→ **PROBLEM DETAILS**
The lines to copy are those in the listing that hold the word "Viewport".

------------------------

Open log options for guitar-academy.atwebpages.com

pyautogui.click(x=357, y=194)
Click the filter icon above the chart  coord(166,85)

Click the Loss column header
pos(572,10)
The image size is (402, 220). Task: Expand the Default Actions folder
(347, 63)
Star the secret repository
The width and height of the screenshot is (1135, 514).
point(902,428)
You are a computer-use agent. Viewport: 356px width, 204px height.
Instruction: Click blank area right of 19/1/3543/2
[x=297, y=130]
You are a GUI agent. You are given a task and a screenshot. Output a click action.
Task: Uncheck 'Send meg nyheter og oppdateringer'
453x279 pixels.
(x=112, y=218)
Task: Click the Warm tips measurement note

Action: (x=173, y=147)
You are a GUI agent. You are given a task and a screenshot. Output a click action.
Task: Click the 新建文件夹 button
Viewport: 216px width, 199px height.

------------------------

→ **RESPONSE TO THIS TASK**
You are a computer-use agent. Viewport: 356px width, 204px height.
Viewport: 216px width, 199px height.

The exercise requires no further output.